1999年4月18日、芦屋市のシンボル、ルナホールで95歳の永井志づさんの半世紀ぶりのピアノ演奏会が行われました。 永井さんは、私たちの法人が運営している高齢者総合福祉施設あしや喜楽苑に入居されていたピアニストでした。 1983年に脳梗塞で倒れ半身麻痺で、入居当時は息子さんの顔も忘れる認知症状がありました。

永井さんは1903年生まれ。クリスチャンの家庭で生まれ、小さい頃からオルガンと賛美歌が近くにある生活を送られていました。
その後、永井さんは大阪音楽学校(現・大阪音大)教授となりピアノを教えるかたわら、朝比奈隆氏との共演や「蝶々夫人」を2000回も歌い作曲家のプッチーニも絶賛したという、ソプラノの三浦環氏の伴奏者としても活躍されていました。 1945年、日本の敗戦直後には、米軍の高級将校たちの宿舎になっていた旧新大阪ホテルでもよく演奏されたそうです。
演奏家として舞台に立ったのは戦後のひとときで、その後は大阪音大の講師をされたり自宅で阪神間の多くの子女にピアノを教え、 地元で大きな貢献をされました。しかし、80歳の時に脳梗塞で倒れ、ほとんど寝たきりとなり、病院に入院することが多くなりました。
そして、91歳で阪神・淡路大震災に遭遇し自宅が半壊。そのダメージもあって心身ともにより重度化し、97年1月、あしや喜楽苑に入居されました。 そして、当法人の音楽療法士と出会い、永井さんの人生の歴史を知った彼女が心身の回復に最も効果を発揮するはず、との信念で定期的にピアノにいざなったのです。左手がマヒしているため、右手だけの演奏で最初はなかなかうまくいきませんでしたが、辛抱強く永井さんの意欲が湧いてくるのを待ち、ついに永井さんの方から「あの曲を弾きたい」という言葉がきかれるようになったのです。
いったん乗り気になったあとは早いスピードで勘をとりもどされ、ついにショパンをはじめ数々のピアノ曲を演奏されるようになりました。

そして、国際交流にも積極的に取り組むあしや喜楽苑を訪ねるフィンランドや台湾からの関係者に、歓迎のピアノを弾いてくださるようにもなりました。彼らにヤンヤの喝采を受けて、満面に笑みを浮かべ拍手に応える永井さんの姿はまさに往年の華やかな舞台上での永井さんを彷彿とさせる姿でした。並行して認知症も軽快、そして奇跡の復活をなしとげ、ルナホールでの演奏会へと発展したのです。
演奏会当日は地元の方や全国からかつての教え子やお弟子さん、多くの方々が聴きにこられ満席でした。 その後、総務省のエイジレスライフ賞を受賞。

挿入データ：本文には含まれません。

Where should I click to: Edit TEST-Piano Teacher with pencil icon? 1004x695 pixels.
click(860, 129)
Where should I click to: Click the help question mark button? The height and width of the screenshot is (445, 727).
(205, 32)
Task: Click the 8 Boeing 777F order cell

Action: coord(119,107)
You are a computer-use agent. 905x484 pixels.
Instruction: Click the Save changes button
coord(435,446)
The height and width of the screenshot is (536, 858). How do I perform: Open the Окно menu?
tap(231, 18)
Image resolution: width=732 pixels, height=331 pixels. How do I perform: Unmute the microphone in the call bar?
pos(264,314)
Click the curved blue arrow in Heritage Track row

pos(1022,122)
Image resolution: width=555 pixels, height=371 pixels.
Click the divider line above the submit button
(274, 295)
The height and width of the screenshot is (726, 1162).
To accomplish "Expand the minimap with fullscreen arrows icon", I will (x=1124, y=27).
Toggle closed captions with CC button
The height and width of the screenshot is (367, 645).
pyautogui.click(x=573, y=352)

100歳の演奏会を愉しみにされていましたが、明くる2000年の3月、肺炎で他界されました。 息子さんからのお礼状には「かなり重い症状にあった母をそのままの状態で亡くしてしまったと仮定するとき、その死とのあまりの違いに気づかざるをえません。
人生の最後の2年半にきらめくような時をもてたことがどんなに重要な意味を持っているのかを知りました。残された者にとっても、はかり知れないものがありました」と記されていました。 麻痺した左手を音楽療法士が弾き、渾身の力をこめて右手でショパンを弾く永井さんの姿は、人間のはかり知れないすばらしさ、 高齢者の可能性のすごさを感じさせます。
太陽が沈む時の雲間からの光芒は、きらめきつつも暖かい。
人生の最終章こそ、そのきらめくような日々となるよう願ってやみません。